Is Childhood Obesity Driven By Genetic Differences in Appetite?
Now a study by Silje Steinbeckk and colleagues from Norway, published in JAMA Pediatrics, suggests that while genetic factors are important, these may not act through an effect on appetite or eating behaviour.
The longitudinal study was conducted in a representative birth cohort at the Trondheim Early Secure Study, enrolled at age 4 years during 2007 to 2008, with follow-ups at ages 6 and 8 years. Analyses included 652 children with genotype, adiposity, and appetite data.

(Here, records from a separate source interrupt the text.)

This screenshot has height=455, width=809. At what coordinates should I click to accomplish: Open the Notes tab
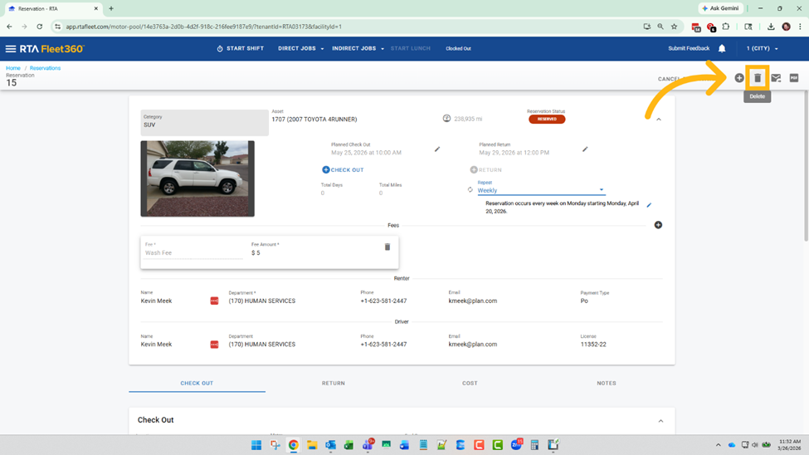point(606,384)

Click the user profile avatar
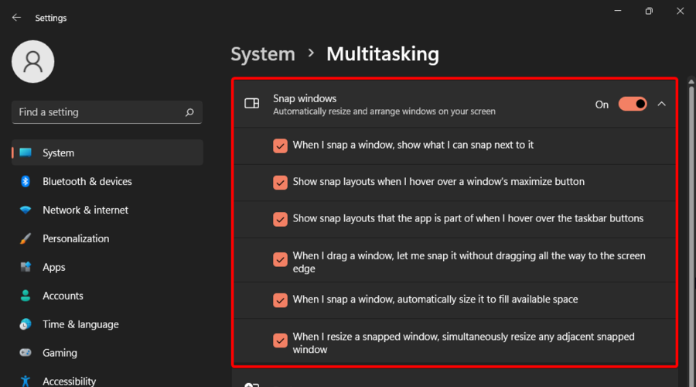click(x=32, y=62)
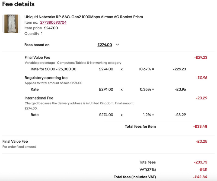The image size is (217, 181).
Task: Click the Quantity 1 label
Action: coord(33,34)
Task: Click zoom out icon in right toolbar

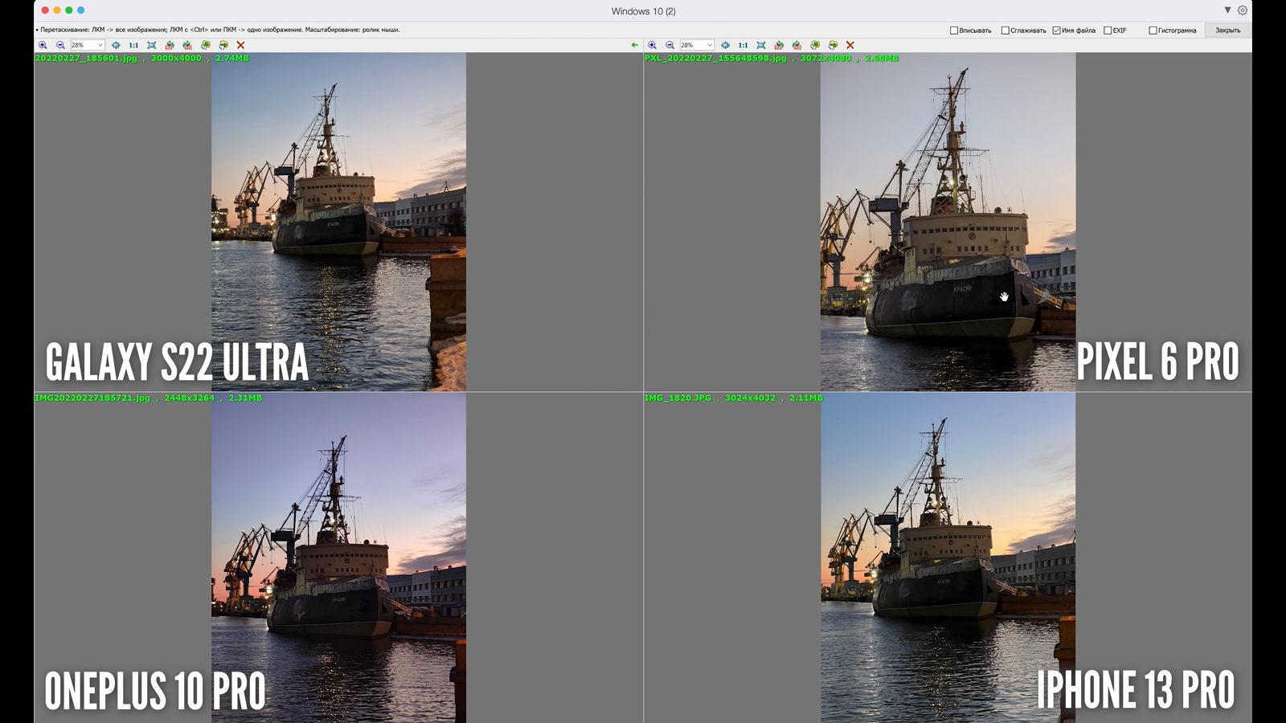Action: [x=670, y=46]
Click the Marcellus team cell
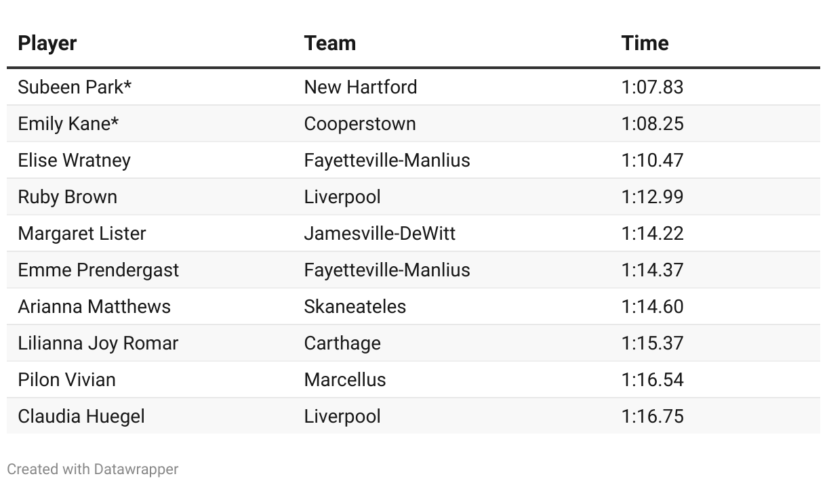827x485 pixels. tap(345, 380)
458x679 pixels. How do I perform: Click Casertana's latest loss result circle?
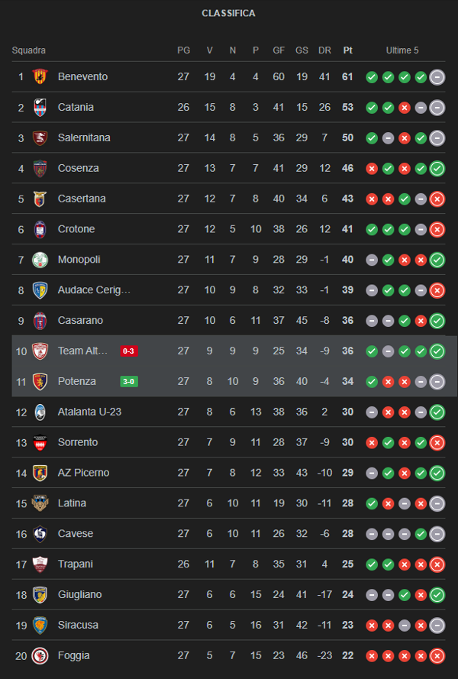click(x=437, y=199)
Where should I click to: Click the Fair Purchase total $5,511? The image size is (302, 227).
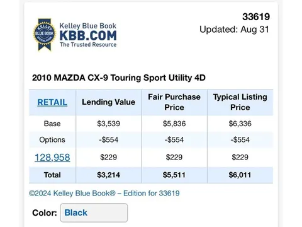tap(174, 175)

While there was clear effect of genetic risk (measured as a composite score of 32 genetic variants) on increase in body weight and fat mass), there was no clear relationship to appetite traits measured at age 6 years with the Children’s Eating Behavior Questionnaire.

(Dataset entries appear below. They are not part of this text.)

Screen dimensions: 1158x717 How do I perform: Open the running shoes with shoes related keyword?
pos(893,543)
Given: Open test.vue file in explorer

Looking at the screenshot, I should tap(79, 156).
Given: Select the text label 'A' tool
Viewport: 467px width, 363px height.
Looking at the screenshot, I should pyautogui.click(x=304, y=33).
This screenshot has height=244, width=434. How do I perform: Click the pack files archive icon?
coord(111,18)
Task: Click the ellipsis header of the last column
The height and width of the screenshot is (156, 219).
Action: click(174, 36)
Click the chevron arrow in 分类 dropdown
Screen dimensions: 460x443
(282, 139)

Thus, the authors conclude that while genetic risk for obesity is associated with accelerated childhood weight gain, appetite traits may not be the most promising target for preventing excessive weight gain.

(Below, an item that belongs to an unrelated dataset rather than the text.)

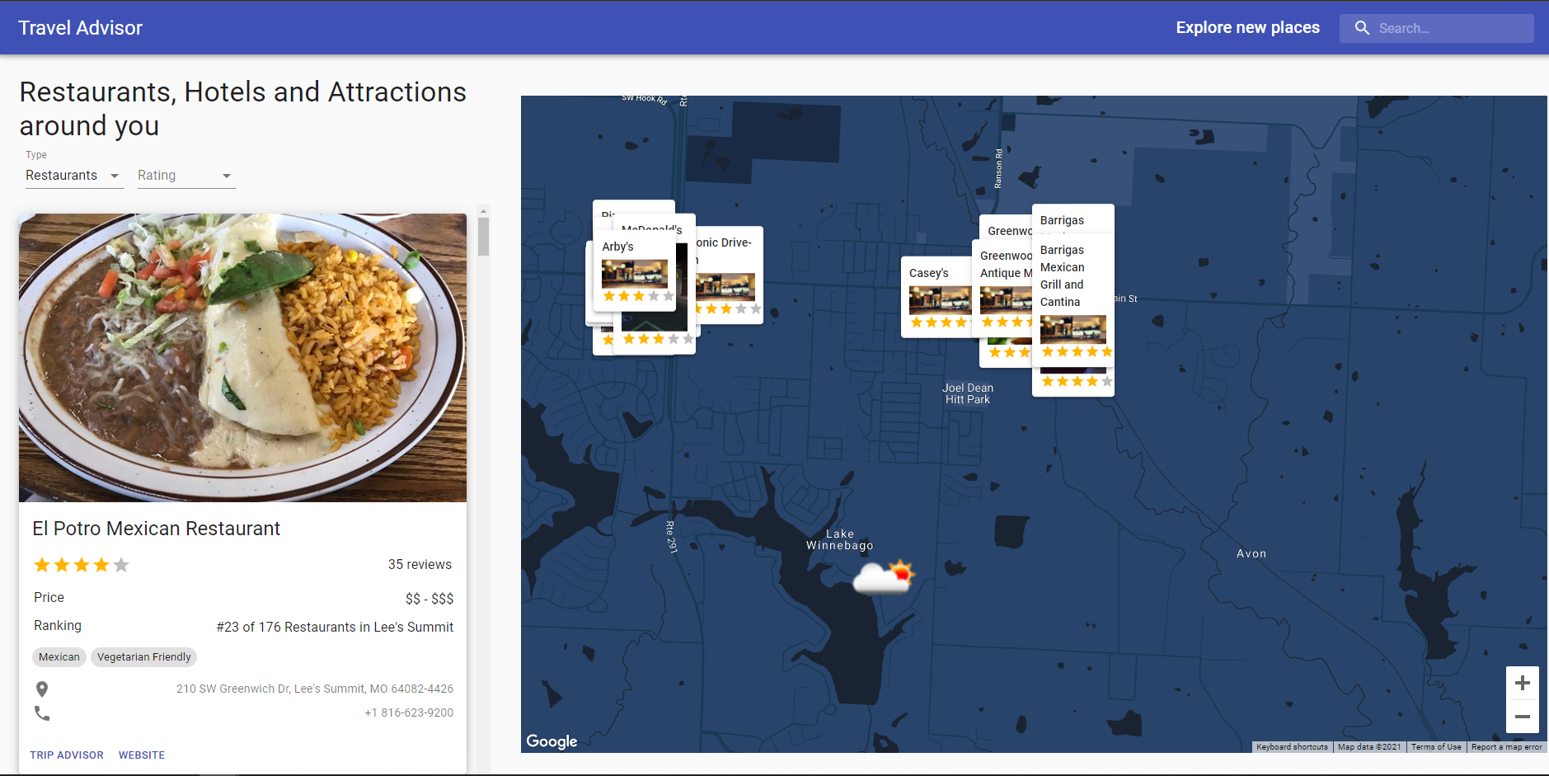The image size is (1549, 776).
Task: Click the Google logo on map
Action: coord(552,741)
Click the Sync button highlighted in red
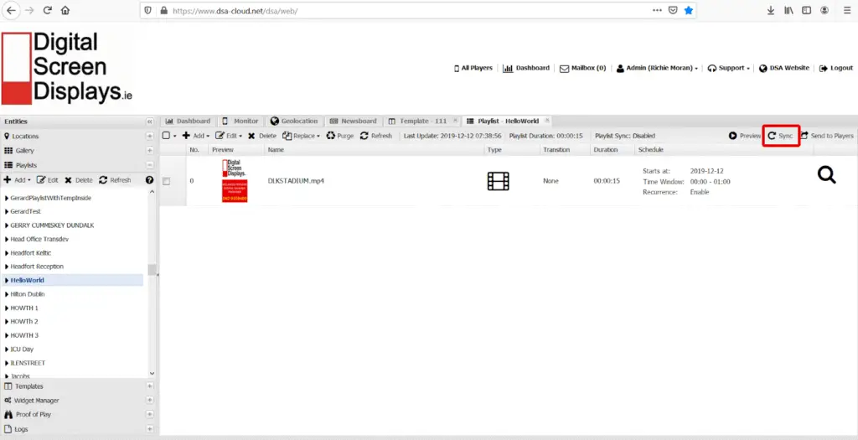 click(x=781, y=136)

So if not through appetite, how do these genes increase the risk for weight gain. Obviously there are a number of possibilities ranging from subtle effects on energy metabolism, adipocyte differentiation or other factors that may not directly be related to eating behaviour.
Another possibility may well be that the instrument used to assess appetite traits may simply not be sensitive and reliable enough to capture subtle changes in ingestive behaviour.
Thus, while there is no doubt that genetic risk may well be a key determinant of childhood obesity, exactly how this effect is mediated remains unclear.